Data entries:
************
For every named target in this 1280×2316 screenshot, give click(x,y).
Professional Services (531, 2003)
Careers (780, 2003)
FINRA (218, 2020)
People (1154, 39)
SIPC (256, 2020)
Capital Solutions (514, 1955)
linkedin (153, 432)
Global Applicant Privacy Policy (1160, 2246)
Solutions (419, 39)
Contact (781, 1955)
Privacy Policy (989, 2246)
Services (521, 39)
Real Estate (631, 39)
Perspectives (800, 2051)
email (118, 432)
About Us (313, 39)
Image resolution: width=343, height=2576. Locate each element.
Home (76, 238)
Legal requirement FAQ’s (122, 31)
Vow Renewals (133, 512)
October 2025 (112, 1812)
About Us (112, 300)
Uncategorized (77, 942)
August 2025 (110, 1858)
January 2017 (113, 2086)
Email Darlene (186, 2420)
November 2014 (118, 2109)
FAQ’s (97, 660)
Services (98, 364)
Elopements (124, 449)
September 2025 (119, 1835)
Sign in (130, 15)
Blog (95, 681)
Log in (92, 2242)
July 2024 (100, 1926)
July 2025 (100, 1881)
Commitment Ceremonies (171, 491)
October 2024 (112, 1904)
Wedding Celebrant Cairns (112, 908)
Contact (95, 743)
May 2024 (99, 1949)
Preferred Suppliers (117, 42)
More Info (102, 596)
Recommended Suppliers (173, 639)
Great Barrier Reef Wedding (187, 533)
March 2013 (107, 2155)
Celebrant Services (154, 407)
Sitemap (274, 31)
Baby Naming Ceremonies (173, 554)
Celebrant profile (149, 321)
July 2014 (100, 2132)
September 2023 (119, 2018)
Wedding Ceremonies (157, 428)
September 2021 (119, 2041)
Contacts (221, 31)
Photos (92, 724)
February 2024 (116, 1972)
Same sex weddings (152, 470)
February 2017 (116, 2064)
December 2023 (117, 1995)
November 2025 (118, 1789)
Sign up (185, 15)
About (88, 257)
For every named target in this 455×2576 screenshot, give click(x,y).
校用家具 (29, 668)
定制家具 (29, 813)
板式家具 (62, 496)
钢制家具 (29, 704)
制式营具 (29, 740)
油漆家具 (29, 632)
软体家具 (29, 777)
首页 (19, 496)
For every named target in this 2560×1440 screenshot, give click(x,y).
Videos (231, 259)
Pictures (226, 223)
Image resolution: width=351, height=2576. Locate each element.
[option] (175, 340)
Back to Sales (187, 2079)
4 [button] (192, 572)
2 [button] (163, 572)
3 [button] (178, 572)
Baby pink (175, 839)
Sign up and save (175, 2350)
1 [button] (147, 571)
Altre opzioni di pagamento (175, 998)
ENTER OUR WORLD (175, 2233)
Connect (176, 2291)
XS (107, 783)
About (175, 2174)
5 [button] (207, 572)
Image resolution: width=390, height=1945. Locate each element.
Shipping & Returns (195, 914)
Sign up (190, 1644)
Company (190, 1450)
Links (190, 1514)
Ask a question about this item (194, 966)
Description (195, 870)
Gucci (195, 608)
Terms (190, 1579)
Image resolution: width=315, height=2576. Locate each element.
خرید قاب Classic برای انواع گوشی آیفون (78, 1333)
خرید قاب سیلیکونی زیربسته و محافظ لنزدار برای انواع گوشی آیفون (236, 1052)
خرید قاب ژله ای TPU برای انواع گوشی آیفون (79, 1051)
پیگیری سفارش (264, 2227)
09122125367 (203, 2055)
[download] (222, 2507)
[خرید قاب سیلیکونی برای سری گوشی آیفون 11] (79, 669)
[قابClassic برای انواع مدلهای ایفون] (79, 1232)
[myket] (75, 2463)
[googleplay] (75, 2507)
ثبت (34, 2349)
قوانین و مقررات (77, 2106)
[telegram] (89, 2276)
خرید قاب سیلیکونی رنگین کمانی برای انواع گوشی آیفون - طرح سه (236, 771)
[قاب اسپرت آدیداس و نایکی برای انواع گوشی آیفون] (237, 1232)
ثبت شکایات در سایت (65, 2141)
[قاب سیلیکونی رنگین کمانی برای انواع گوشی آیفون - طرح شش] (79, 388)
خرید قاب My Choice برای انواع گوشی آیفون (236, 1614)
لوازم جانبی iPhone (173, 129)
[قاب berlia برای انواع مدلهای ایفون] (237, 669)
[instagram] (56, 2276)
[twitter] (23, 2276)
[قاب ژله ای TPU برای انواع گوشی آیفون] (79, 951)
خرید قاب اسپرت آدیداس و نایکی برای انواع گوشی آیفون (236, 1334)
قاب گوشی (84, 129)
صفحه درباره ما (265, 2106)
************
# YOUR OBJECTIVE
Tell how many lines in the data include the string "سیلیکونی". Reply with the number and no other text.

# ANSWER TO THIS PROBLEM
4